Ja jak już mówię do znudzenia
niedawno uruchomiłem mój dawniej jedyny baniak - niecałe 50l. Taki trapez, podobny do Vishakhi tyle, że znacznie mniejszy. Sam zbiornik bardzo ładnie się prezentuje i wbrew powszechnym opiniom obserwacja nie jest taka uciażliwa, trzeba się tylko przyzwyczaić. Poza tym takie małe zbiorniki, gdy są zwykłe, prostopadłościenne nie wyglądają zbyt atrakcyjnie.
Póki co (baniak stoi od miesiąca z hakiem) jest tam około 18 krewetek (babaulti i red cherry) + 6 microrazbor galaxy. Wszystkie zwierzęta są doskonale widoczne (generalnie wygląda na to, że razbory dobrze się dogadują z krewetkami, chociaz nie wiem jak będzie to wygladało przy małych skorupiakach) Mimo sporej ilosci roslin i korzenia krewetki nie chowają się, niemal wszystkie są na wierzchu.

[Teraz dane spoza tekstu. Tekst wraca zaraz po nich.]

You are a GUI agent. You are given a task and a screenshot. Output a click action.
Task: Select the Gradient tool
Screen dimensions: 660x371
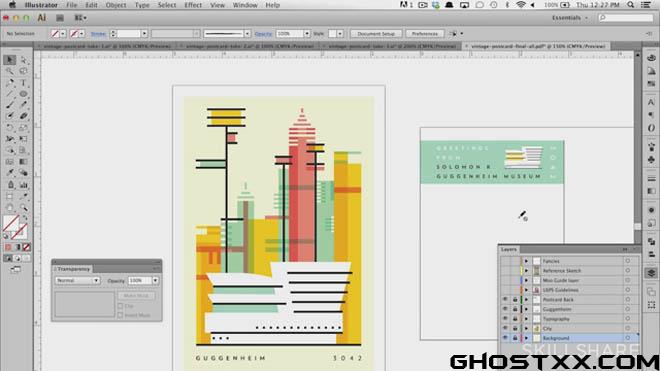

Ja bym polecał zbiornik około 40 litrów - jest to już na tyle sensowna wielkosć, żeby cos ciekawego w nim zrobic. wiecej niz 50 litrow mysle ze nie ma sensu - krewetkaria maja byc raczej ozdoba biurka, szafki, stolika, a nie jakas kobyłą
poza tym szkoda wiekszego akwa na krewetki.